A bill to promote trade with Cuba was presented this week by Senator Ron Wyden (D-Oregon), a member of the U.S. Senate Finance Committee.
Wyden’s proposal, titled U.S.-Cuba Trade Act of 2017, seeks to eliminate the restrictions of the more than 55-year U.S. blockade on the island and is cosponsored by the also Democrats Patrick Leahy (Vermont), Dianne Feinstein (California), Richard Durbin (Illinois), Tom Udall (New Mexico), Patty Murray (Washington) and Jeff Merkley (Oregon).
According to InsideTrade, if approved the act would remove the “principal statutes that codify the sanctions” against the island, including those established in the 1992 Torricelli and 1996 Helms-Burton acts, as well as other regulations that affect bilateral trade and U.S. investment in Cuba.

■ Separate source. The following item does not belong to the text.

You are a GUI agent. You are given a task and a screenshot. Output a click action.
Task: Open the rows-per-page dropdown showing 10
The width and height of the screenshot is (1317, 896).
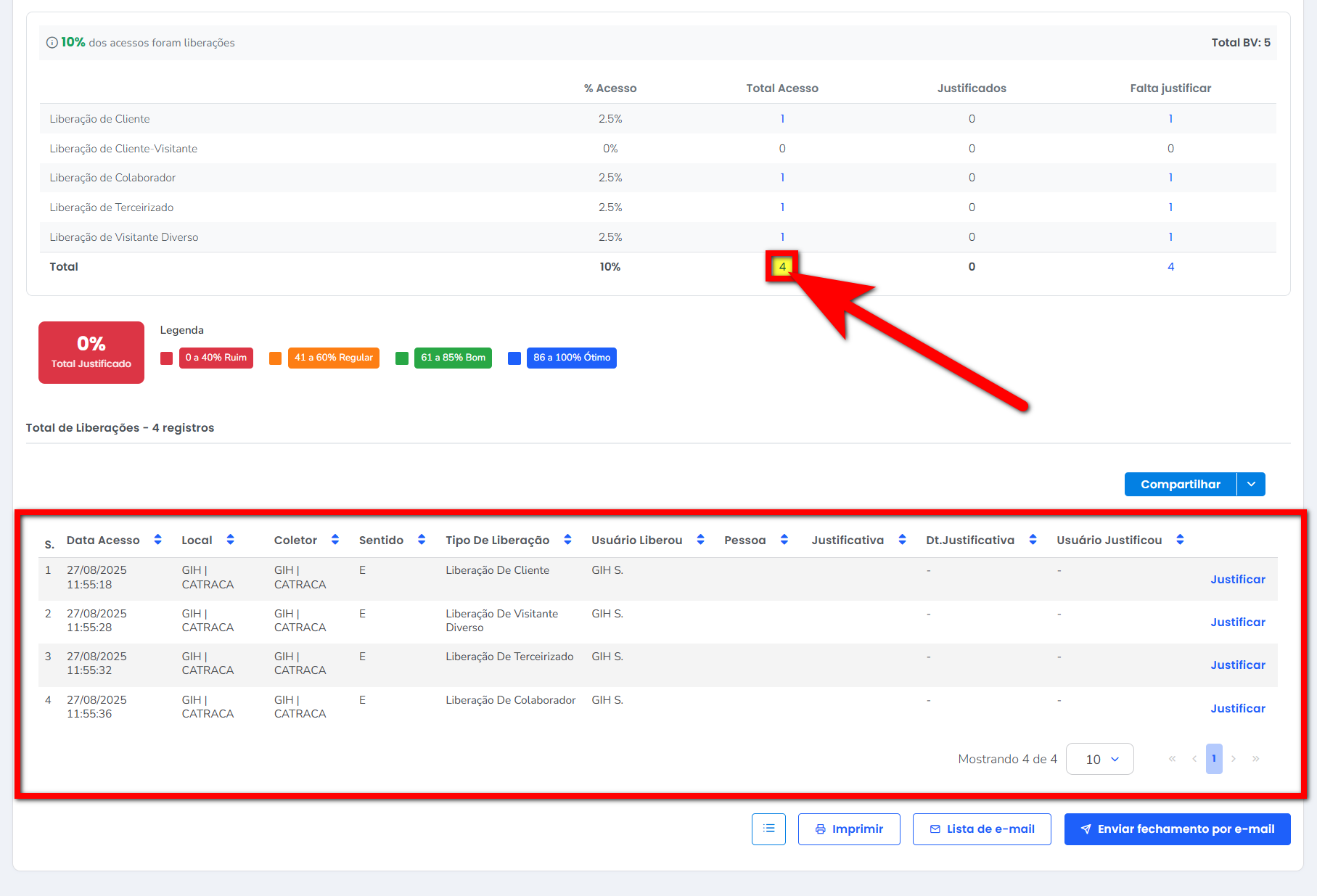[x=1099, y=759]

The Torricelli Act banned foreign branches of U.S. companies from doing business with Cuba, while the Helms-Burton intensified the blockade by extending its application to other countries trading with the island.
“It is well past time for the United States to abandon the failed policy of trying to isolate Cuba,” Senator Wyden said when presenting his legislative proposal. In his opinion, “decades of experience have proven the embargo will never improve the lives of the Cuban people. Instead, this policy only serves to shut U.S. exporters out of a natural market for American agricultural and manufactured goods.”
According to InsideTrade, the U.S. International Trade Commission determined in 2016 that the relaxing of trade with Cuba restrictions could increase U.S. exports by 1.4 billion dollars a year in the next five years.
However, on June 16 President Donald Trump announced in Miami a change of direction in the Cuba policy which rolls back the advances in the rapprochement between the two countries reached during the Obama administration.
The announced changes, which still haven’t come into force, include the prohibition on doing business with enterprises and subsidiaries linked to the island’s armed forces, security and intelligence services. It also includes some restrictions in the categories authorized for travel by Americans to Cuba.
Wyden, the ranking Democrat in the Senate Finance Committee, was one of the U.S. congressmen who showed his disagreement with Trump’s announcement in Miami. In addition, he is one of the cosponsors of the Freedom to Travel to Cuba Act, which has the backing of a bipartite coalition of 55 senators.
In relation to the bill to trade with the island, the Oregon Senator said that it presents an alternative view, which looks toward the future and promotes the exchange of ideas and trade between the two nations.
The Engage Cuba organization, which seeks to promote relations between Cuba and the United States, applauded the introduction in the Senate of the bill to normalize trade with the island.
The organization’s president, James Williams, thanked Senator Wyden for heading the effort directed at ending the 55 years of failed policy.
In a communique published last Thursday, Williams considered that the act would put an end to an economic blockade that damages the Cuban people and the growth in employment and business in the United States.
According to an Engage Cuba report presented in early July, rolling back the measures of the Barack Obama administration would cost the U.S. economy 600 million dollars and more than 12,000 job posts.
In its communique, the organization recalled that a bill similar to Wyden’s was introduced in the House of Representatives by Congresspersons Tom Emmer (R-Minnesota) and Kathy Castor (D-Florida).
In May, another bipartisan coalition introduced in the Senate another bill, called Freedom to Export to Cuba Act of 2017. The initiative, headed by Democratic Senators Amy Klobuchar (Minnesota) and Patrick Leahy (Vermont), and Republicans Mike Enzi (Wyoming) and Jeff Flake (Arizona), would eliminate the legal barriers imposed on Americans interested in doing business with the island.